Froissart, dans ses Chroniques, nomme ce Johan Avezorgues, Annesoige. Il rapporte qu’entre le 13 et le 20 septembre 1363, Annesoige et sa bande ont rejoint à Brioude, en Auvergne, Seguin de Badefol, l’un des principaux chefs des Grandes Compagnies, après que celui-ci se soit emparé de la ville « par escalade et trahison » :

 

Oeuvres de Jean Froissart (1338 ?-1410 ?) ; texte et notes de Joseph Marie Bruno Constantin, baron Kervyn de Lettenhove, et par Auguste Scheler (1819-1890 ) ; Académie royale des sciences, des lettres et des beaux-arts de Belgique, volume 20, p. 234, V. Devaux et cie, Bruxelles, 1875.

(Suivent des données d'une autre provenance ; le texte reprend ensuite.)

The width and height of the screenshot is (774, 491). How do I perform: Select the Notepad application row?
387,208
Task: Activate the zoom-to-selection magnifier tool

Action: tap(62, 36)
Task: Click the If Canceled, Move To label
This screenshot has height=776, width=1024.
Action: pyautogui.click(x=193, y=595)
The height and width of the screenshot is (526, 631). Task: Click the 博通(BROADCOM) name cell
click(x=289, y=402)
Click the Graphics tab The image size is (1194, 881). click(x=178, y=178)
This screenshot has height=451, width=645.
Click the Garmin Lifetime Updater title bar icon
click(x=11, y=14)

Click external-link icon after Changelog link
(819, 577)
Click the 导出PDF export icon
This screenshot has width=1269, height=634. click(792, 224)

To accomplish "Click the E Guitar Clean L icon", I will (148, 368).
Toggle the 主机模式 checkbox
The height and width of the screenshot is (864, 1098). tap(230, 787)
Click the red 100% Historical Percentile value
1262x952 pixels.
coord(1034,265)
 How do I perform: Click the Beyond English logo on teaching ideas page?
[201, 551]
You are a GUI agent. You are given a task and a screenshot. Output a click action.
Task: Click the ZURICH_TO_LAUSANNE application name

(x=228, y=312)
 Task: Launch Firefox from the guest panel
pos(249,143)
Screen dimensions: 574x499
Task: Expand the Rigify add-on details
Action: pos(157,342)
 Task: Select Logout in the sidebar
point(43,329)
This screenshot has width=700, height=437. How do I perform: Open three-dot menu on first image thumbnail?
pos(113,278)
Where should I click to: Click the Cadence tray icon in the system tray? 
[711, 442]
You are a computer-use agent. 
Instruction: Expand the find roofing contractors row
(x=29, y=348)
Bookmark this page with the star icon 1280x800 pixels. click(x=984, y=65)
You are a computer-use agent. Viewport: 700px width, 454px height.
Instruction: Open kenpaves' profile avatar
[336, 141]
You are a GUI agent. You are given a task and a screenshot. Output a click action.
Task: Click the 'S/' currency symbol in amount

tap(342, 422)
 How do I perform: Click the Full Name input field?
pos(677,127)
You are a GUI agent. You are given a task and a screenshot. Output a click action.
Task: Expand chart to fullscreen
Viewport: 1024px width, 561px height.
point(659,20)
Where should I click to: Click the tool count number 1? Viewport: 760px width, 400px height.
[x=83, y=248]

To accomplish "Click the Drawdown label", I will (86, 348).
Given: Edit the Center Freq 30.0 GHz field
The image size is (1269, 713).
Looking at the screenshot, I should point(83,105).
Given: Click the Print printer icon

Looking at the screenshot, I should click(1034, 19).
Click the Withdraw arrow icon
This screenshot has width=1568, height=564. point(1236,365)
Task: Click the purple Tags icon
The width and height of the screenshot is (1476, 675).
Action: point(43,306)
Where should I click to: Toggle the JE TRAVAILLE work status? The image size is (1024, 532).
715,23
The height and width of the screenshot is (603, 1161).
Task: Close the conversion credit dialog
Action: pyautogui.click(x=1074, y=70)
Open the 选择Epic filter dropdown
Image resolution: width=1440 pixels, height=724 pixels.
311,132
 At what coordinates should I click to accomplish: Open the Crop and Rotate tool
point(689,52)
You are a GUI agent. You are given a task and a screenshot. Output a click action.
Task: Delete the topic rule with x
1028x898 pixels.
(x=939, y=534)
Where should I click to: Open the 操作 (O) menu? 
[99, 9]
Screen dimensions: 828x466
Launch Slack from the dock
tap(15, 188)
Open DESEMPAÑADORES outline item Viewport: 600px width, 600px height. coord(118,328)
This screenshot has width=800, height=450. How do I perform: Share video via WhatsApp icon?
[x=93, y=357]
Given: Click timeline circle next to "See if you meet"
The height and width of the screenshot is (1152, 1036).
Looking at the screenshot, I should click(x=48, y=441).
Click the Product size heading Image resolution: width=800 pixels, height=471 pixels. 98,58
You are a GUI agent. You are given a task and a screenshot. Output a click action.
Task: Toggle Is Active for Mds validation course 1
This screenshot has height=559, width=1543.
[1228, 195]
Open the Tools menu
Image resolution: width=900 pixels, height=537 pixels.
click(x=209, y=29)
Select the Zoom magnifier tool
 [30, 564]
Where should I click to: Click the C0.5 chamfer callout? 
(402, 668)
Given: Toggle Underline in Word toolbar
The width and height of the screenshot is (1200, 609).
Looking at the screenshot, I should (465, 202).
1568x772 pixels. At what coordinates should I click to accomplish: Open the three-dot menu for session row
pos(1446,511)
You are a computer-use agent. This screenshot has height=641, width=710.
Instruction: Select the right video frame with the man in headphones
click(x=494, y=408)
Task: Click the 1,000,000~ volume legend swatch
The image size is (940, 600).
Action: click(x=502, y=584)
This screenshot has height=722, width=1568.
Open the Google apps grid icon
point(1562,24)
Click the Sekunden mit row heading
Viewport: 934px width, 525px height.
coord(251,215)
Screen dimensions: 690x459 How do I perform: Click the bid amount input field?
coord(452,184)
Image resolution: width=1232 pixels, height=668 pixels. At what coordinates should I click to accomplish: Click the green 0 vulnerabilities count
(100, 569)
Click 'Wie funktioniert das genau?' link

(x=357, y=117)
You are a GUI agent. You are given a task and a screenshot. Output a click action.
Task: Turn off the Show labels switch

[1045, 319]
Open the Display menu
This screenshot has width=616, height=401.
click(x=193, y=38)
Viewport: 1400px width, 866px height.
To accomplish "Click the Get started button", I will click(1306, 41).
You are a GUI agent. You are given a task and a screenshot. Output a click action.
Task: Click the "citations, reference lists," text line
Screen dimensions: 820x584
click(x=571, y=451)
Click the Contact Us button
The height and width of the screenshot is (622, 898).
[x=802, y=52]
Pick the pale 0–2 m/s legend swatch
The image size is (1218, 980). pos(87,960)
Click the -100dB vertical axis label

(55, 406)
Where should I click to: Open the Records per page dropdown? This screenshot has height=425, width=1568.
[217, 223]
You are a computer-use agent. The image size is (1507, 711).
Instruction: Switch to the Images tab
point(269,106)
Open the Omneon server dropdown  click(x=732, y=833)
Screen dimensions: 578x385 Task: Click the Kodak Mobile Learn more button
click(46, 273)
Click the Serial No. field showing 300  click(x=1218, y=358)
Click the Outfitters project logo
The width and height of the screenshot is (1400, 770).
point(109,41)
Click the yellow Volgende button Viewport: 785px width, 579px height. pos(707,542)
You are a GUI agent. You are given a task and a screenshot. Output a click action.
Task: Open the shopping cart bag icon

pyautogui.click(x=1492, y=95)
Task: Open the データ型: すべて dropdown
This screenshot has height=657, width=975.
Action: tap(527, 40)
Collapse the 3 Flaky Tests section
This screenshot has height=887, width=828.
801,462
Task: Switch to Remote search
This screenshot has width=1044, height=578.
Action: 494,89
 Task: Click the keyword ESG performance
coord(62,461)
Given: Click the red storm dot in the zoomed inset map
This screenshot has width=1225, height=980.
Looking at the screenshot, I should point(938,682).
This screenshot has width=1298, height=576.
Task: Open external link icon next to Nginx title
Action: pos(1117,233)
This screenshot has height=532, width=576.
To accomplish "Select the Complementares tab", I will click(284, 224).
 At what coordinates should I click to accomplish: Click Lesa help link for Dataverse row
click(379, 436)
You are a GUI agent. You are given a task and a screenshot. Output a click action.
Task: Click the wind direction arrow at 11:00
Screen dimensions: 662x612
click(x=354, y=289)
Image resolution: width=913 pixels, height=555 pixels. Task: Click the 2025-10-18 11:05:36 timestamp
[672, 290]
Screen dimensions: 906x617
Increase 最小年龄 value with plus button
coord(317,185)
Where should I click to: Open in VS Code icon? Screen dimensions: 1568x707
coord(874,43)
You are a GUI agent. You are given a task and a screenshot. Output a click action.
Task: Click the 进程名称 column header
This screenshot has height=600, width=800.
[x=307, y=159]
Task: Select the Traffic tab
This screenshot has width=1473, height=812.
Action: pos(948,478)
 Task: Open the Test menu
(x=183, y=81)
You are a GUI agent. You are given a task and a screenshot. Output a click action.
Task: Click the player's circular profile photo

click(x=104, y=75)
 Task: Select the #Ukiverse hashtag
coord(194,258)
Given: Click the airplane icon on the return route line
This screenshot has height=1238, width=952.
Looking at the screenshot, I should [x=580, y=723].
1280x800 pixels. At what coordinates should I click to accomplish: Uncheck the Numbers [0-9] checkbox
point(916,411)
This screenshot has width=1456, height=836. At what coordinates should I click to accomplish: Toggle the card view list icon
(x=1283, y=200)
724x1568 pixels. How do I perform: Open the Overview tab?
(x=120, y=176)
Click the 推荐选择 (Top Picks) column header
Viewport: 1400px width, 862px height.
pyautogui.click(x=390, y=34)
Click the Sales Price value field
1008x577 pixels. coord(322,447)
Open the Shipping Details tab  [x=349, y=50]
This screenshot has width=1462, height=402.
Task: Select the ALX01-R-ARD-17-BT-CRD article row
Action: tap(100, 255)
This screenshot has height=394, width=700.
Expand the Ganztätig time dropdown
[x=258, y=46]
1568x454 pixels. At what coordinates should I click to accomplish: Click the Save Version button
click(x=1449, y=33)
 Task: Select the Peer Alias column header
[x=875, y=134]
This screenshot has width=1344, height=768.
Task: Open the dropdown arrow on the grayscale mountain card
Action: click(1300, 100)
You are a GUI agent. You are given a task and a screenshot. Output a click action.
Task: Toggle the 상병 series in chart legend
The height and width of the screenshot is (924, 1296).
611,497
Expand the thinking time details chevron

Arnaud Esquerrier et le cordelier Miégeville, dans les Chroniques romanes des comtes de Foix, parlent, quant à eux, d’un certain Jonas Orgas, guerroyant dans le cadre de la guerre qui a repris à partir de 1375 entre Gaston Phoebus et le comte d’Armagnac. Sur l’édition établie en 1895 par Félix Pasquier et Henri Courteault, une main anonyme mentionne qu’en lieu et place de Jonas Orgas de Alamanha, alias lo petit Mesqui, il faut comprendre Annesoige, ou Johan Hanesorgues, ou Jean Hanezorgue, ou Johan Avezorgues :

 

Chroniques romanes des comtes de Foix, composées au XVe siècle par Arnaud Esquerrier et par Miégeville (cordelier de Morlaas), pp. 60-61 ; publiées pour la première fois, par Félix Pasquier et Henri Courteault, Gadrat Aîné Editeur, Foix ; A. Picard et Fils Editeurs, Paris ; 1895.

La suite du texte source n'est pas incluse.